NAIROBI, Kenya (AP) — A Kenyan doctor died of COVID-19 over the weekend after no bed for him in an intensive care unit was available. Other doctors say they cannot afford the treatment they administer to COVID-19 patients, yet many work while dangerously exposed without protection. Some health care workers organize fund drives for colleagues to pay medical bills.
As Africa is poised to surpass 2 million confirmed virus cases as early as Wednesday, it is Kenya’s turn to worry the continent with a second surge in infections well under way.
The death of four doctors from COVID-19 over the weekend, due to neglect and hospital congestion, has sparked anger and pushed the medical fraternity to the edge. The Kenya Medical Practitioners, Pharmacists and Dentists Union is calling for a strike starting next month for its 7,200 members, who represent the majority of the country’s doctors.
“Our lives as doctors will not be sacrificed in this manner. Doctors will not engage in suicide missions in the war against COVID-19,” the union’s secretary general, Chibanzi Mwachonda, told a briefing on Sunday.
For many Kenyans, the strike notice is the latest warning that they are largely on their own in this pandemic.
Kenyans watched last week as President Uhuru Kenyatta inaugurated a new hospital with COVID-19 facilities for United Nations staffers and “the entire diplomatic community.” And yet some Kenyans have complained of being turned away for care at public hospitals.
The country has over 70,000 confirmed cases, far less than some other nations, but it has seen a 34% rise in new cases over the past four weeks.
“This has been a very bad week for us,” health minister Mutahi Kagwe said Sunday, a day after the four doctors died.

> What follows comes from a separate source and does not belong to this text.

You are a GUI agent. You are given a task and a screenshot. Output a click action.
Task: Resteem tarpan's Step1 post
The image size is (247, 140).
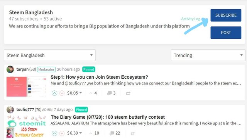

And yet last week, Kagwe said the government’s health insurer will not assist Kenyans in paying for their admission and treatment and treatment for COVID-19. And he told lawmakers investigating claims that private insurance companies weren’t covering the cost of COVID-19 treatment that such coverage wasn’t feasible.

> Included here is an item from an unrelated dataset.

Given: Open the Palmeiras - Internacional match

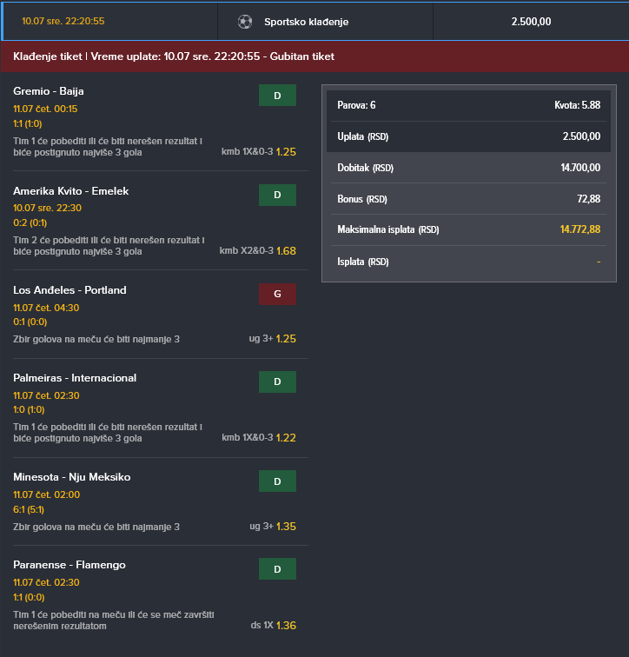Looking at the screenshot, I should (75, 378).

″We are on auto-pilot. We are on our own. The government is not interested in containing COVID-19. Their key interest is changing the constitution through a referendum to entrench power,” said political activist Boniface Mwangi. He was referring to an upcoming referendum for which the government has set aside millions of dollars that many believe it doesn’t have.

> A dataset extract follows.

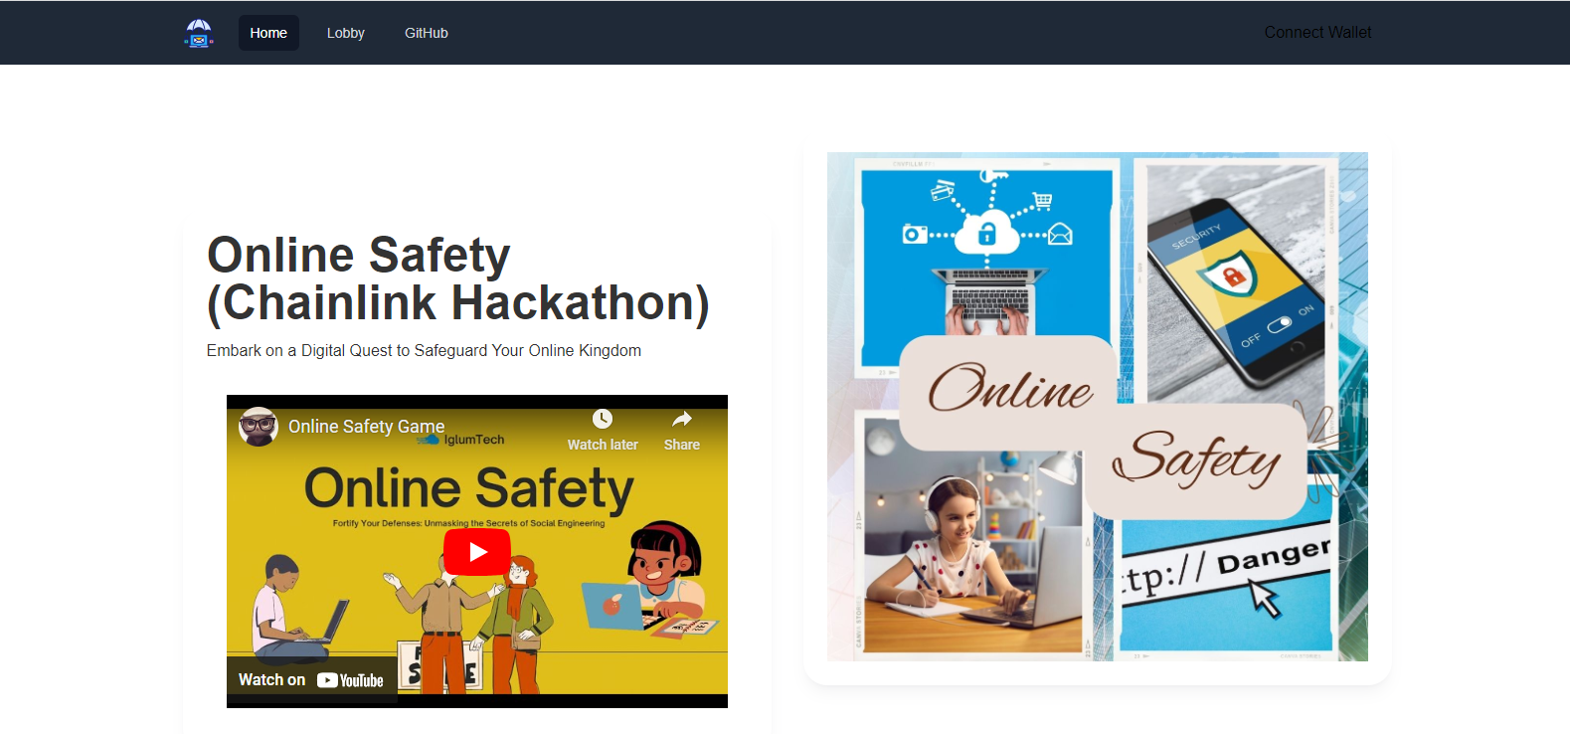The width and height of the screenshot is (1570, 734).
Task: Click the Online Safety (Chainlink Hackathon) heading
Action: pyautogui.click(x=457, y=278)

The right to health is guaranteed by the constitution “only on paper and not in deeds,” he said, pointing out fundraising drives on social media so that doctors in county hospitals can buy personal protective equipment.
Political rallies to popularize the referendum and campaign for the 2022 election, meanwhile, have been “super spreader events” that further burden the overstretched and neglected healthcare system, KMPDU chairman Samuel Oroko told Sunday’s briefing.
Doctors are working in an “extremely difficult draining, hazardous and injurious working environment,” Mwachonda said.
Ten doctors and 20 other health care workers have died of COVID-19 so far, he said, and their colleagues had raised some $20 million for their bills in intensive care.
The government must provide adequate PPE for all healthcare facilities, insurance coverage for all doctors, dedicated care facilities for health workers and more, he said. And he vowed that doctors will ignore any court order barring the strike.
“Kenyans have been on their own. The government has relied on coercion rather than consent in managing the disease and has shown little understanding of how ordinary Kenyans are affected by its dictates,” said cartoonist and political commentator Patrick Gathara.
He said people are being arrested and fined $200 for not wearing a mask, yet many Kenyans cannot afford them. “Further, putting people in crowded police cells is completely bonkers!” he said.
“For it to be better, government has to do something that it has been loathe to do since independence: see Kenyans as citizens rather than subjects, work with them rather than brutalize them, explain rather than dictate,” Gathara said.
In Kibera, the country’s largest informal settlement, residents hardly wear masks like those in more well-off neighboring suburbs of Nairobi.
Over the weekend. Sam Ochieng, an aspiring politician, sat with nearly 100 other men without masks as they bantered for hours about life and the state of the nation.
Ochieng says most people in Kibera believe that government officials are exaggerating the pandemic to siphon money from public coffers.
It’s hard for people to believe in COVID-19 when they don’t see widespread deaths, he said.
“They say they are testing people from Kibera but nobody has seen them do so, and it’s very hard to hide such things in a tight-knit community, so it becomes difficult for residents to believe anything that the government says,” Ochieng said.
Such attitudes are a major challenge for Africa as virus infections creep up again in Kenya and elsewhere, the continent’s top public health official says.
“We have begin to see what I call prevention fatigue,” the director of the Africa Centers for Disease Control and Prevention, John Nkengasong, told an online event on Monday. “Some countries have just literally abandoned masks.”
That’s dangerous, he said, and “we don’t know how high the second peak will come.”